Seminario de investigación: "Automatic Text Simplification and Summarization" (18-22 enero 2021) | HULAT | Human Language & Accesibility Technologies Group

Acceso online: https://eu.bbcollab.com/collab/ui/session/guest/35755f40cc9b4fcf90b6bb8a2f7d6800

Resumen:

Text Simplification: Automatic text simplification as an NLP task arose from the necessity to make electronic textual content equally accessible to everyone. Automatic text simplification is a complex task which encompasses a number of operations applied to a text at different linguistic levels. The aim is to turn a complex text into a simplified variant, taking into consideration the specific needs of a particular target user. Automatic text simplification has traditionally had a double purpose. It can serve as preprocessing tool for other NLP applications and it can be used for a social function, making content accessible to different users such as foreign language learners, readers with aphasia, low literacy individuals, etc.
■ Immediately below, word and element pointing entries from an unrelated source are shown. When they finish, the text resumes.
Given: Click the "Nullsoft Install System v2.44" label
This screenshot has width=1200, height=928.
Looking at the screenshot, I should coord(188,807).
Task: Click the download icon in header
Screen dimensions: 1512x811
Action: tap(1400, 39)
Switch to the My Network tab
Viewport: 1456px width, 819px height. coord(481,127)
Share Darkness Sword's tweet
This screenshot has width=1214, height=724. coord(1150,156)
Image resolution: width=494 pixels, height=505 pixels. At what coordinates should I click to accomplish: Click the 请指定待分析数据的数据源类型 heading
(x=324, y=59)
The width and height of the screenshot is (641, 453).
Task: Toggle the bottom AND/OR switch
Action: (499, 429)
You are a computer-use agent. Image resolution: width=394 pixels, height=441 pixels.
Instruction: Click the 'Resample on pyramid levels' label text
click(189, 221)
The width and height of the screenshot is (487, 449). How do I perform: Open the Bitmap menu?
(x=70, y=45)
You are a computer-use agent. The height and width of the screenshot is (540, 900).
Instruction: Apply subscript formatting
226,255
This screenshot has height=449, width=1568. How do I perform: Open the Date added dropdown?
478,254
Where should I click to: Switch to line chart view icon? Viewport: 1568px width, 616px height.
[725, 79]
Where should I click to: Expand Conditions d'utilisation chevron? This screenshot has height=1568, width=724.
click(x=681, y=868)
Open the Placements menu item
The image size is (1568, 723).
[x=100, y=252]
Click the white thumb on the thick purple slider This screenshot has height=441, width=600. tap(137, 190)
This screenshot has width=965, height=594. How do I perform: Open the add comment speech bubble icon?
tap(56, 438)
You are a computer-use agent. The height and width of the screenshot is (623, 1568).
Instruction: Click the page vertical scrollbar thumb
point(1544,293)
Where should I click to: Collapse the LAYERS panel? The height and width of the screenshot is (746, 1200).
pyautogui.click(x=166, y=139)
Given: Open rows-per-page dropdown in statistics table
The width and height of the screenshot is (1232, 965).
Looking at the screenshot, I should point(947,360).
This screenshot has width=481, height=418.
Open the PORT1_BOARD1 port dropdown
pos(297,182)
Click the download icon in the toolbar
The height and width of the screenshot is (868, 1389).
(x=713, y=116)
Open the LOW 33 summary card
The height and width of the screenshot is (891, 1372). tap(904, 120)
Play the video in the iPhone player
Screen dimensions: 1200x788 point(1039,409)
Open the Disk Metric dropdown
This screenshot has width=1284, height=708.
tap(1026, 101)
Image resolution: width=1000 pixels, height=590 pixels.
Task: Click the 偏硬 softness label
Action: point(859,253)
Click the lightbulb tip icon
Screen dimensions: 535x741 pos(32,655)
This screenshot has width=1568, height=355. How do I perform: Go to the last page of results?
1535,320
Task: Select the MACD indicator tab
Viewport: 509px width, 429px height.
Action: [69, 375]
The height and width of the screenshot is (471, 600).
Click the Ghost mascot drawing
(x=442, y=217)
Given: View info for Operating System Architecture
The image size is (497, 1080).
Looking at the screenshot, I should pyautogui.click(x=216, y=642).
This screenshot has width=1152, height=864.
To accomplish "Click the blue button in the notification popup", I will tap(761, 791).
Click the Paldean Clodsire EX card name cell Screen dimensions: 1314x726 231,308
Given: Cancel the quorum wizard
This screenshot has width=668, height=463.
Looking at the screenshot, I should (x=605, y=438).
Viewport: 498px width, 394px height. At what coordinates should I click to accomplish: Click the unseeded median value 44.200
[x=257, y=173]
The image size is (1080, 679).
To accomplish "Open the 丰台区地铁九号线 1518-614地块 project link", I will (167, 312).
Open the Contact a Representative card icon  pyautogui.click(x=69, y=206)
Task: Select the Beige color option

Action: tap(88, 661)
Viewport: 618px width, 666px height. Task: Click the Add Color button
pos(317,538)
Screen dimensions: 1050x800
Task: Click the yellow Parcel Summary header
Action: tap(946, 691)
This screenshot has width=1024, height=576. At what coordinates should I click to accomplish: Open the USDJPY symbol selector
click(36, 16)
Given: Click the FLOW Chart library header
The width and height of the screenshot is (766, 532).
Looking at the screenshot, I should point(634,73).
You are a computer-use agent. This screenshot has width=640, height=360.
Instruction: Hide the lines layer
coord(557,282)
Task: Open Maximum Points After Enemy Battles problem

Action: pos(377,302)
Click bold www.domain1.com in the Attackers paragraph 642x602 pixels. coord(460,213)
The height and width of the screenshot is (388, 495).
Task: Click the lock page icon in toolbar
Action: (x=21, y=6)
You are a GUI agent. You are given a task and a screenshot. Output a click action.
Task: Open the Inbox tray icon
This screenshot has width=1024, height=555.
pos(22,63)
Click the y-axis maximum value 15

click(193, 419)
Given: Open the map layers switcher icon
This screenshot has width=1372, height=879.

The first attempts to text simplification were rule-based syntactic simplification systems however nowadays with the availability of large parallel corpora, such as the English Wikipedia and the Simple English Wikipedia, approaches to automatic text simplification have become more data-driven.

Text simplification is a very active research topic where progress is still needed. In this seminar I will provide the audience with a panorama of more than a decade of work in the area emphasizing also the relevant social function that content simplification can make to the information society.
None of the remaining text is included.